The problem, in general with hashing IP addresses (especially ipv4) is that there's not that many of them.

If I tell you the value is either 1 or 2, but I hashed it with sha256 to make it secure, that's bullshit, right? You can just hash both and see which it is.

Same concept applies regardless of the hash algo, and still applies if you have more than 2 possible values, 4 billion or so possible ipv4 addresses is _not_ that many values to a computer.

Other common places this problem occurs is with any other restricted set of values, eg phone numbers and email addresses (most are at like 5 domains and are easy to guess/know).

pdyc · on Nov 29, 2024

most likely through one way ip hashing bounded by time duration. If you have utm's in your url than it can track otherwise probably not.

awongh · on Nov 30, 2024

As a side consideration, according to the varying opinions in response to this question it’s not really clear what constitutes PII (personally identifying information).

When I researched this topic it was strange to me that no one seems to agree.
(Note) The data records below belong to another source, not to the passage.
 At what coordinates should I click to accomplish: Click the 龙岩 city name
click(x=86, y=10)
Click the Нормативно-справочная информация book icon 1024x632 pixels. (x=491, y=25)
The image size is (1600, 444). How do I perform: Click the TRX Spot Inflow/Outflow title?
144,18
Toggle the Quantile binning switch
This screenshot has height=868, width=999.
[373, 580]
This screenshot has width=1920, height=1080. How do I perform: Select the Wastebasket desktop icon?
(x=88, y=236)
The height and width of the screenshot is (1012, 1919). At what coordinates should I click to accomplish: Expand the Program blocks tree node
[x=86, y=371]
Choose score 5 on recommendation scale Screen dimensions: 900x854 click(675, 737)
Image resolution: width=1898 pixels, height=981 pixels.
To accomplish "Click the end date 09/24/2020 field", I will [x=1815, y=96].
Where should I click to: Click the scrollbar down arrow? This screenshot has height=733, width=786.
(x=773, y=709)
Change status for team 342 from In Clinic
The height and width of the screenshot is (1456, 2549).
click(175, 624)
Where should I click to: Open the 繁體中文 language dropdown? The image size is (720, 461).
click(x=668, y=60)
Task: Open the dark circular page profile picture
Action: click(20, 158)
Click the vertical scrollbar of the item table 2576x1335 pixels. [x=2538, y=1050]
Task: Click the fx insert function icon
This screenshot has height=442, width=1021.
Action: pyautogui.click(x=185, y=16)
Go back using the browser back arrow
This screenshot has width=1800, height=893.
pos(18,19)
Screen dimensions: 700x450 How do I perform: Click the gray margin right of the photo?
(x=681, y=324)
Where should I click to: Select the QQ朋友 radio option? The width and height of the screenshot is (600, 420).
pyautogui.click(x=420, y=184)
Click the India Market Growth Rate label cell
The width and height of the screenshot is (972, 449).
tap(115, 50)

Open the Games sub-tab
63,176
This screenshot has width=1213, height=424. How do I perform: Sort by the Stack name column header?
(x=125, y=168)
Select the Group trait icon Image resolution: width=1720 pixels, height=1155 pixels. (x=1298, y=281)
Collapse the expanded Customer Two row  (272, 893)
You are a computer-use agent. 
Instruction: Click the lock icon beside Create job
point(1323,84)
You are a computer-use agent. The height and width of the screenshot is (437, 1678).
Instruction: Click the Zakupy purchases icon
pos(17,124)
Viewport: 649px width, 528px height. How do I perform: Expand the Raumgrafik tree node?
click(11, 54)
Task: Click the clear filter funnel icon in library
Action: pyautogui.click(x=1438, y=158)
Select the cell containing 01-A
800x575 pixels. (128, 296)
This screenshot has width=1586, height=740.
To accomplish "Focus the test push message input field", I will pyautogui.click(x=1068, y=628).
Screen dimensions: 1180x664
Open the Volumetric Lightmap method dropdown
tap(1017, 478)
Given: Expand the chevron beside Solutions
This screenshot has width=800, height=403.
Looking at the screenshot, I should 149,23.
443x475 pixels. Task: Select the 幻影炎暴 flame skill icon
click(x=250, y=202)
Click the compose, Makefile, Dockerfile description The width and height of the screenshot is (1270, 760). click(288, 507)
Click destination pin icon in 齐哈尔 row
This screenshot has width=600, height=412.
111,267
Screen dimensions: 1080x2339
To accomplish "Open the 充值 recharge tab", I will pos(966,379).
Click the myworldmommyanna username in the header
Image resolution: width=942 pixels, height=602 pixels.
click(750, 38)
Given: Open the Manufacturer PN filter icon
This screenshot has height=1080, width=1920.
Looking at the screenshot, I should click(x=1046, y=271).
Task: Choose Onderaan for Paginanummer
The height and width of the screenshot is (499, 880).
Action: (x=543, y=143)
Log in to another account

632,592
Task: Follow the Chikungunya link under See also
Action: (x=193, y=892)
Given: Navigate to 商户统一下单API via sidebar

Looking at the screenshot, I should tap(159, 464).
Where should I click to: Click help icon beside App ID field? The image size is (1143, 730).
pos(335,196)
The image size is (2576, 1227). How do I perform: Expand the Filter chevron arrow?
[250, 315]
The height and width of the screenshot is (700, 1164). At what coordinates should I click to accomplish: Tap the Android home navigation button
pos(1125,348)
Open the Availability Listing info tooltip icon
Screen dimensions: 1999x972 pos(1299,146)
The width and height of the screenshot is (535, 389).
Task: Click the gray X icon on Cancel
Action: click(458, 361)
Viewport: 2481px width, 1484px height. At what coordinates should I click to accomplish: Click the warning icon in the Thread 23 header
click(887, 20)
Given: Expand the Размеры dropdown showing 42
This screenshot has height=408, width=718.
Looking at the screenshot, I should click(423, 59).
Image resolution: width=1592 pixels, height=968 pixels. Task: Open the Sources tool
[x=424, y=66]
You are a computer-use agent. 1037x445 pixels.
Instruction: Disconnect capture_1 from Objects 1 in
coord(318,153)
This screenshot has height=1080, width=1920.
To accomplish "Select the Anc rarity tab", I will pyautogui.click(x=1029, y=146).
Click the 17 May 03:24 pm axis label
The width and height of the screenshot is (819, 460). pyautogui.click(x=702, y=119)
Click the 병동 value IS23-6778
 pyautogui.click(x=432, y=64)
Is it just arm-chair internet answers? Or is it actually that the letter of the law is actually ambiguous? What are the real world consequences of using this when it’s possible it violates GDPR? Or, what are the chances there would be consequences?

t0mas88 · on Dec 3, 2024

PII in the general public's definition is a name, address etc. The confusion in these discussions comes from European regulations defining browsing behaviour as personal data, which makes GDPR applicable to it. Even if that browsing behaviour data is in layman's terms anonymous "and thus not PII" it is considered personal data under EU rules.